What is the topological space with fundamental group isomorphic to this presentation $\langle a,b \mid a^2=b^2\rangle$?

Question

In this answer, it talks about how you can create a topological space with the following fundamental group: $$\langle a,b \mid a^2=b^2\rangle$$ The answer does this by creating a topological space consisting of two unit circles that are connected to the unit cylinder by the path that goes around the circles twice, and then shows that that is the space with this fundamental group by proving that the space is homeomorphic to the Klein Bottle and therefore has fundamental group isomorphic to that of the Klein Bottle.

How do you show that the presentation is isomorphic to the fundamental group of that topological space, i.e. $$\pi_1 (X) \cong \langle a,b \mid a^2=b^2\rangle$$ where $$X=\mathbb{S}^1 \sqcup \mathbb{S}^1 \times [0,1] \sqcup \mathbb{S}^1/\sim $$ where the quotient takes $\mathbb{S}^1 \times 0$ to the path that goes twice around the first copy of the circle and $\mathbb{S}^1 \times 1$ to the path that goes twice around the second copy of the circle, without reference to the fundamental group of the Klein Bottle?

Answer 1

Start with a point $x_0$, and attach to it two copies of $[0,1]$ so that the four endpoints are identified with $x_0$. It follows from vK's theorem that the $\pi_1$ of the space $X$ we got in this way — a wedge of two circles, we call it — is the free group on two generators. Those generators can be chosen to be the curves $a:[0,1]\to X$ and $b:[0,1]\to X$ that go around each of the two circles, starting and ending at $x_0$. This is a consequence of the description of $\pi_1(X,x_0)$ that gives us vK's theorem, in fact, since $a$ and $b$ are generators of the $\pi_1$ of the spaces we glued.
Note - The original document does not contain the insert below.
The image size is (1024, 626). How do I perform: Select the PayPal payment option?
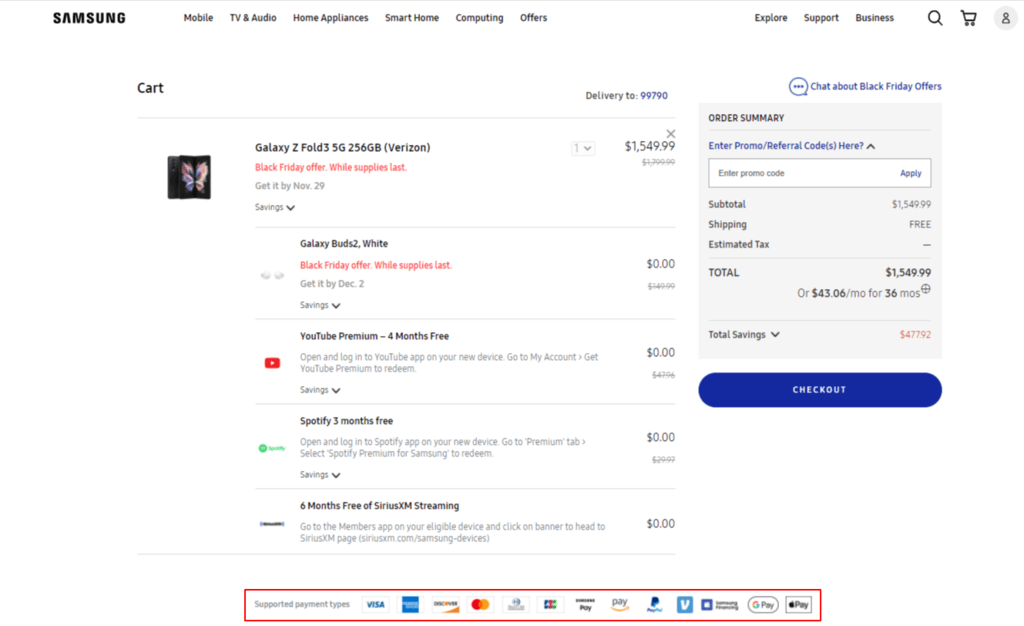pyautogui.click(x=653, y=604)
Now let $Q=[0,1]\times[0,1]$ be a square. We want to describe a map $f:\partial Q\to X$: the boundary of $Q$ is the union of four segments, glued at the vertices, and we can let $f$ "act" as the curve $a$ on two of themm and as curve $b$ on the other two, as in the following diagram:

Explicitly, this means that if $(x,y)$ is a point in $\partial Q$, then $$f(x,y)=\begin{cases} a(x) & \text{if $y=1$;} \\ a(1-y) & \text{if $x=1$;} \\ b(1-x) & \text{if $y=0$;} \\ b(y) & \text{if $x=0$.} \end{cases} $$

Now let $Y$ be the result of gluing the square $Q$ to the space $X$ by identifying points in $\partial Q$ to their images through the map $f$. A standard application of vK's theorem tells you that the fundamental group of $Y$ based at $x_0$ is the quotient of the $\pi$ of $X$ modulo the normal subgroup generated by the homotopy class of the curve in $X$ that one gets by going around the boundary of $Q$ once, which is $aabb$.

In other words, $$\pi_1(Y,x_0) = \langle a,b\mid aabb\rangle,$$ and this is the group you wanted.

Answer 2

This is just a fantasy, not a solution. There will be some gaps. I hope you do downvote this as usual.

Let $\tilde{X}=\Bbb{R}\sqcup\Bbb{R}\times I\sqcup\Bbb{R}/\sim$ be the covering space of $X$ which is obtained by gluing $\frac{1}{2}$ times of the first copy of $\Bbb{R}$ to $\Bbb{R}\times{0}$ and $\frac{1}{2}$ times of the second copy of $\Bbb{R}$ to $\Bbb{R}\times{1}$. Let $\pi:\tilde{X}\times X$ be the quotient map.

Let $a: S^1\rightarrow X$ be the map which sends $S^1$ identically to the first copy of $S^1$ in $X$ and similarly $b: S^1\rightarrow X$ be the map which sends $S^1$ identically to the second copy of $S^1$ in $X$.

Then we can lift $a$ to $\tilde{a}: S^1\rightarrow\tilde{X}$ uniquely so that $\tilde{a}(0)=(0,0)$ and $\tilde{a}(1)=(\frac{1}{2},0)$. So, $a$ is non-trivial. Similarly, we can lift $b$ to $\tilde{a}: S^1\rightarrow\tilde{X}$ so that $\tilde{b}(0)=(0,1)$ and $\tilde{b}(1)=(\frac{1}{2},1)$. So, $b$ is non-trivial. (We need some theorems from covering spaces here.)

Let $x:I\rightarrow \tilde{X}$ such that $x(t)=(t,0)$ and $y:I\rightarrow \tilde{X}$ such that $y(t)=(t,1)$. Then $\pi_{*}(x)=a^2$ and $\pi_{*}(y)=b^2$. Now we can slide paths in$\tilde{X}$ so that $x\simeq y$ and hence we get homotopy $a^2 \simeq b^2$ of the loops in $X$.